Blastall may be used to perform all five flavors of blast comparison. One may obtain the blastall options by executing 'blastall -' (note the dash). A typical use of blastall would be to perform a blastn search (nucl. vs. nucl.) of a file called QUERY would be:
blastall -p blastn -d nr -i QUERY -o out.QUERY
The output is placed into the output file out.QUERY and the search is performed against the 'nr' database. If a protein vs. protein search is desired, then 'blastn' should be replaced with 'blastp' etc.
Some of the most commonly used blastall options are:
blastall arguments:
-p Program Name [String]
Input should be one of "blastp", "blastn", "blastx", "tblastn", or "tblastx".
-d Database [String]
default = nr
The database specified must first be formatted with formatdb.
Multiple database names (bracketed by quotations) will be accepted.
An example would be
-d "nr est"
which will search both the nr and est databases, presenting the results as if one
'virtual' database consisting of all the entries from both were searched. The
statistics are based on the 'virtual' database of nr and est.
-i Query File [File In]
default = stdin
The query should be in FASTA format. If multiple FASTA entries are in the input
file, all queries will be searched.
-e Expectation value (E) [Real]
default = 10.0
-o BLAST report Output File [File Out] Optional
default = stdout
-F Filter query sequence (DUST with blastn, SEG with others) [String]
default = T
BLAST 2.0 and 2.1 uses the dust low-complexity filter for blastn and seg for the
other programs.
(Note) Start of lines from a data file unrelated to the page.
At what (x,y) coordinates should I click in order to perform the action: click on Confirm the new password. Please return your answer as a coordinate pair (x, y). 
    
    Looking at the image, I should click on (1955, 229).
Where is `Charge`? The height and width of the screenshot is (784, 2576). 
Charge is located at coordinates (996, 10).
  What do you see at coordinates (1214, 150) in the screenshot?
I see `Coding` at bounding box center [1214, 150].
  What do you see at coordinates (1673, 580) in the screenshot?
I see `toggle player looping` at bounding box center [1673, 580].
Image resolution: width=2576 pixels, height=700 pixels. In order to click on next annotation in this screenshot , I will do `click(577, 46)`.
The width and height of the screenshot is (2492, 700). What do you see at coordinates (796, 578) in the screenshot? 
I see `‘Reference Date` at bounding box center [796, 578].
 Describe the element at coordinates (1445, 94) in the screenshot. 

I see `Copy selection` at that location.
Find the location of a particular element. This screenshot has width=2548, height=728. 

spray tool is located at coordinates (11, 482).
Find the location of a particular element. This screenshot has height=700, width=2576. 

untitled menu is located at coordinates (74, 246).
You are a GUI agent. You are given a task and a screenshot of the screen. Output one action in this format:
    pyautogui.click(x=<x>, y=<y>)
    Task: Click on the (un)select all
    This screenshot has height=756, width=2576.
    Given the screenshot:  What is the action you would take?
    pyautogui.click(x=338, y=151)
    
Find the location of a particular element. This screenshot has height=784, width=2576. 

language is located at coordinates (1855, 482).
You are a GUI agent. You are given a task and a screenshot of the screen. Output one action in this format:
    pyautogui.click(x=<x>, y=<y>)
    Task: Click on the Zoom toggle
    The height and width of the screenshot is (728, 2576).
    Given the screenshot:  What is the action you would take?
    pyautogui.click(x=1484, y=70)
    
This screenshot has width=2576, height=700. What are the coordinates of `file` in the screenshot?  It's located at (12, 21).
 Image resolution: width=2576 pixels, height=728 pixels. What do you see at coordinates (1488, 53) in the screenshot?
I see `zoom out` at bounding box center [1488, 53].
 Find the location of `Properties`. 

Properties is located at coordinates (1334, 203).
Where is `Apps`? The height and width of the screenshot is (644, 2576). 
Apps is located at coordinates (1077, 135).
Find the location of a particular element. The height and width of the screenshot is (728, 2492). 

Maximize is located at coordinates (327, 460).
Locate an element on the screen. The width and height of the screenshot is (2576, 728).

Both 'dust' and 'seg' are integral parts of the NCBI toolkit
and are accessed automatically.
If one uses "-F T" then normal filtering by seg or dust (for blastn)
occurs (likewise "-F F" means no filtering whatsoever).
This options also takes a string as an argument. One may use such a
string to change the specific parameters of seg or invoke other filters.
Please see the "Filtering Strings" section (below) for details.
-S Query strands to search against database (for blast[nx], and tblastx). 3 is both, 1 is top, 2 is bottom [Integer]
default = 3
-T Produce HTML output [T/F]
default = F
-l Restrict search of database to list of GI's [String] Optional
This option specifies that only a subset of the database should be
searched, determined by the list of gi's (i.e., NCBI identifiers) in a
file. One can obtain a list of gi's for a given Entrez query from
http://www.ncbi.nlm.nih.gov/Entrez/batch.html. This file should
be in the same directory as the database, or in the directory that
BLAST is called from.
-U Use lower case filtering of FASTA sequence [T/F] Optional
default = F
This option specifies that any lower-case letters in the input FASTA file
should be masked.
Documentation for PSI-TBLASTN
PSI-BLASTN is a variant of blastall that searches a protein query
sequence against a nucleotide sequence database using a position
specific matrix created by PSI-BLAST. The nucleotide sequence database
is dynamically translated in all reading frames during PSI-TBLASTN
search. Using a position specific matrix may enable finding more
distantly related sequences.
Programs:
blastpgp [takes a protein query and perform PSI-BLAST search to
creates a position specific matrix using a protein
database]
blastall [reads position specific matrix and performs PSI-TBLASTN
search]
Usage:
A user would typically run blastpgp to create and save a position
specific matrix, followed by a run of blastall for PSI-TBLASTN search.
blastpgp must be executed with -C option followed by a file name to
save position specific score matrix.
blastall with "-p psitblastn" option executes PSI-TBLASTSN search, and -R option followed by a file name specifying the file that contains position specific score matrix. All other options that apply when using "blastall -p tblastn ..." also apply when using "blastall –p psitblastn ...", but there are some restrictions to parameters: 1) The query must be the same as the one used in blastpgp for creating a position specific matrix. 2) By default, blastpgp has filtering off (-F F) and blastall has filtering on (-F T). To ensure consistent usage of the blastpgp/psitblastn combination, the -F option should be explicitly set in one or the other run.
Example:
One may run PSI-BLST to create and save a position specific score matrix
as follows:
blastpgp -d nr -i ff.chd -j 2 -C ff.chd.ckp
Position specific score matrix is saved in ff.chd.ckp. Then, using
this matrix, one may run PSI-TBLASTN search:
blastall -i ff.chd -d yeast -p psitblastn -R ff.chd.ckp
Note that this allows the score matrix to be constructed using one
database (nr in the example) and then used to search a second database (yeast in the example). Even if the two database names are the same, blastpgp uses the protein version while "blastall -p psitblastn" uses the DNA version.